The decision, made on Friday by the NSW Civil and Administrative Tribunal said Kruger’s “vilifying” remarks in July 2016 were a “stereotypical attack on all Muslims in Australia” and had the potential to “encourage hatred towards, or serious contempt for, Australian Muslims by ordinary members of the Australian population”.
Nine declined B&T‘s request for comment.
In the segment where Kruger made her remarks, she referred to a column by Andrew Bolt, following a terrorist attack in Nice, France.
Kruger linked Muslims’ migration to France to the recent terrorist attacks in the country.
She said on air: “I think Andrew Bolt has a point here; that there is a correlation between the number of people who, you know, are Muslim in a country and the number of terrorist attacks.
“Now, I have a lot of very good friends who are Muslim, who are peace-loving, who are beautiful people, but there are fanatics.
“And does the population and the correlation between those two things, is it having an impact?”
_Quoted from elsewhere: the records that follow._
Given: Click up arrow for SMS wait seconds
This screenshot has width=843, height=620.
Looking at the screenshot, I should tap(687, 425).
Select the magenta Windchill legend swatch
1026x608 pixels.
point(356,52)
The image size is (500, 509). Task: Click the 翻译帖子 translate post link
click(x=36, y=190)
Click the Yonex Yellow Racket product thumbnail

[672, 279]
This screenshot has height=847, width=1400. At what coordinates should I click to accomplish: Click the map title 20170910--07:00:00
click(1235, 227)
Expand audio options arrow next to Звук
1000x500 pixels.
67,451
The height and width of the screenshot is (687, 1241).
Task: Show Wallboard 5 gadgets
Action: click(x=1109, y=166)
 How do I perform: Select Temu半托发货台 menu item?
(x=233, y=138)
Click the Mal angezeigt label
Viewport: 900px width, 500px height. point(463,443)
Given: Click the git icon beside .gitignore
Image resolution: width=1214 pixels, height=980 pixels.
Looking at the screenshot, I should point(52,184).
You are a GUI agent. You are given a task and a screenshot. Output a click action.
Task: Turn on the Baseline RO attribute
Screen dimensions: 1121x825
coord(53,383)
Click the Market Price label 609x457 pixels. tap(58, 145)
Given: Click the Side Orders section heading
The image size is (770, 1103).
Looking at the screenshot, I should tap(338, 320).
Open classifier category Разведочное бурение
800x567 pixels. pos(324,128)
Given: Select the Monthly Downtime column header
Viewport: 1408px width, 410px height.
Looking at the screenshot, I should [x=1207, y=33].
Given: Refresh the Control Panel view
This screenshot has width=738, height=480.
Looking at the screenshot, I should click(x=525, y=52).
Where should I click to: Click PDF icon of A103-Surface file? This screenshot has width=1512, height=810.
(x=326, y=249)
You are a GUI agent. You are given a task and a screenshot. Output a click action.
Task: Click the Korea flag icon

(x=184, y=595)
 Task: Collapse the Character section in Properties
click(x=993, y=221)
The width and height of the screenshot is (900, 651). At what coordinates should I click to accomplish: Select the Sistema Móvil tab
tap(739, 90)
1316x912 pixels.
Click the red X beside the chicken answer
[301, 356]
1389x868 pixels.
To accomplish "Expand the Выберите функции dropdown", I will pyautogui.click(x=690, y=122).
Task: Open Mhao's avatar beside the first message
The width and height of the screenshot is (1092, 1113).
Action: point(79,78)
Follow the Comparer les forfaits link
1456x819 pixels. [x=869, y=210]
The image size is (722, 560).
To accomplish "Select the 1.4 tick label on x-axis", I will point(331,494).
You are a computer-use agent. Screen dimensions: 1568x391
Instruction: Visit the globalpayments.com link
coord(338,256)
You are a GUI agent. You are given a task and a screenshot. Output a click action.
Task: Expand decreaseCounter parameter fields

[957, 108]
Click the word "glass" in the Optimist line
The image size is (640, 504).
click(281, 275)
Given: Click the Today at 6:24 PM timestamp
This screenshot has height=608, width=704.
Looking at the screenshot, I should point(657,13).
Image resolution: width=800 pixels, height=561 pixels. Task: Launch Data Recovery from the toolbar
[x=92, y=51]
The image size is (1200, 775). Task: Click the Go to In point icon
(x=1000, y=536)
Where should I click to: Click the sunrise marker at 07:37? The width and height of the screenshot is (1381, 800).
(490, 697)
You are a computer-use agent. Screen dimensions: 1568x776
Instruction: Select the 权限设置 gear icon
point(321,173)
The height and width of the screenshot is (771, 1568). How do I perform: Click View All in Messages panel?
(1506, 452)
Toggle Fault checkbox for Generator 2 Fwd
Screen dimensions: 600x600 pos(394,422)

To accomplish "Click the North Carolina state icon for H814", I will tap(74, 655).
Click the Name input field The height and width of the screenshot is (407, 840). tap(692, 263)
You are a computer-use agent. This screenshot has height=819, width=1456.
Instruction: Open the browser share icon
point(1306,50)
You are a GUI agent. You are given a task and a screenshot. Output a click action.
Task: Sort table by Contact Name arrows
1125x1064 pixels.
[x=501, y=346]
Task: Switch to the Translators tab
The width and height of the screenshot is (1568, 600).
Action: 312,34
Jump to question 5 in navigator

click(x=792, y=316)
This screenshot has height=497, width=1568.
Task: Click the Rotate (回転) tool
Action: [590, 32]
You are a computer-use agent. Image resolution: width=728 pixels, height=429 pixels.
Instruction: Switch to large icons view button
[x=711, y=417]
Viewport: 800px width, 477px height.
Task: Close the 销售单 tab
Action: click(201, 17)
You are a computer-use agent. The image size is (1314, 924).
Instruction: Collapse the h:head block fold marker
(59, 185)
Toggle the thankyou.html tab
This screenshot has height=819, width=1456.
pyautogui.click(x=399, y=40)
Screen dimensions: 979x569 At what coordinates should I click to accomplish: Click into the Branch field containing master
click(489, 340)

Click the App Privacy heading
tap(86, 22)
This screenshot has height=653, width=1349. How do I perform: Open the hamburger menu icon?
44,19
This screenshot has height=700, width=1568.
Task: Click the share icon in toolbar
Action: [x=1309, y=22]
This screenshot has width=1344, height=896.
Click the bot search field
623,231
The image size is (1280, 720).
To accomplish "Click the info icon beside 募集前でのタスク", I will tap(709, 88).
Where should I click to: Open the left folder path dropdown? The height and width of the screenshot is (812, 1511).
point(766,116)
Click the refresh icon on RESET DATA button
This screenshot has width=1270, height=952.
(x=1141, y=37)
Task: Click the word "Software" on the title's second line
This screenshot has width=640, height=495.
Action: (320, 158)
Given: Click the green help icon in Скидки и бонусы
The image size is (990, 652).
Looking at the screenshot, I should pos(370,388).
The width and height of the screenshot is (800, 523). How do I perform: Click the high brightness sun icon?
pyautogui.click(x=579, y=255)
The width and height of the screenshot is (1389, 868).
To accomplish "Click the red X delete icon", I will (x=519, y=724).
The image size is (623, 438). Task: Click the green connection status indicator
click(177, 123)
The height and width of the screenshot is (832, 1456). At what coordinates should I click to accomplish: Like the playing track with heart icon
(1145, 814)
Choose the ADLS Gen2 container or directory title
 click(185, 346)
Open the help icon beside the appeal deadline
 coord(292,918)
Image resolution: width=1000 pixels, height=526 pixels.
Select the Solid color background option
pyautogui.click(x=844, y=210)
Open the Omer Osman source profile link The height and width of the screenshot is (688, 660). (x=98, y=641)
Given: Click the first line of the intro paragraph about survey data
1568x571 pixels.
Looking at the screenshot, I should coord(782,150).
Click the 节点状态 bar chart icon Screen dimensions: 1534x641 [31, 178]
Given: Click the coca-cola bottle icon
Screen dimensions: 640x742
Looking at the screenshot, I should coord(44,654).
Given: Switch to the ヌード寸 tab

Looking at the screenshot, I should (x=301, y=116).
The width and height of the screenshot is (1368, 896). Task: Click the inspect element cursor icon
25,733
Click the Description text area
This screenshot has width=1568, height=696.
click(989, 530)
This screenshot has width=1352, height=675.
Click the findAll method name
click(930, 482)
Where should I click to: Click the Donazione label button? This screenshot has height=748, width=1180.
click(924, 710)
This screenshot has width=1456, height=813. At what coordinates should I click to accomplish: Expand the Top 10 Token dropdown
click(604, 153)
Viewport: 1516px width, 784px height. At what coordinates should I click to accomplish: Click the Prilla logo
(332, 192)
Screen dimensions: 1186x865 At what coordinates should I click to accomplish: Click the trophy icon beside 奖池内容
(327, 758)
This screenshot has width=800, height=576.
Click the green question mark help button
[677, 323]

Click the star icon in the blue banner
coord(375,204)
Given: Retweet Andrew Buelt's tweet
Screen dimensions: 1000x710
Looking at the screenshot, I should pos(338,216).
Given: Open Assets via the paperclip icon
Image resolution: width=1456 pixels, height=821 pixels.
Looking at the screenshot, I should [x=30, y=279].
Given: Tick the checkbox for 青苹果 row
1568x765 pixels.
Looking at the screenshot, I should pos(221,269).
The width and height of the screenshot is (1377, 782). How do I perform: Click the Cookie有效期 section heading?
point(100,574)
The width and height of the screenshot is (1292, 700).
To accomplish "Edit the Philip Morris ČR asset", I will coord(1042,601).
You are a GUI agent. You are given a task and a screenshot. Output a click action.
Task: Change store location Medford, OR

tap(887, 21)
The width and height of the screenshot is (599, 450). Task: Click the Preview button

She said she would “like to see [immigration of Muslim people] stopped now for Australia. Because I want to feel safe, as all of our citizens do”.
The following day, Kruger conceded her views “may have been extreme”.
Sam Ekermawi, a Muslim living in Australia, took the issue to the tribunal and said Kruger and the Nine Network had racially vilified Muslims.
He did not seek a payout but did request an apology.
“There is no objective evidence that would allow the tribunal to be comfortably satisfied that Muslims living in Australia regard themselves as being a distinct community irrespective of their different ethnic origins, religious traditions,” the tribunal said in its findings published on Friday.
“In conclusion, the evidence does not support a finding that Muslims living in Australia are a ‘race’ by reason of a common ethnic or ethno-religious origin.
“Apart from that issue, we would have found that both of the respondents [Kruger and The Nine Network] engaged in racial vilification of the Australian Muslim community, being Muslims living in Australia”.
The tribunal did find, however, that when Kruger said she wanted to see borders closed to Muslims “for the safety of citizens here”, she offered her own views that went beyond the discussion of Bolt’s piece.
“These additions were not just opinion, they were vilifying remarks in their own right,” the tribunal conceded.
While Kruger’s comments were not found to be racial vilification, the tribunal “would likely encourage hatred towards, or serious contempt for, Australian Muslims by ordinary members of the Australian population”.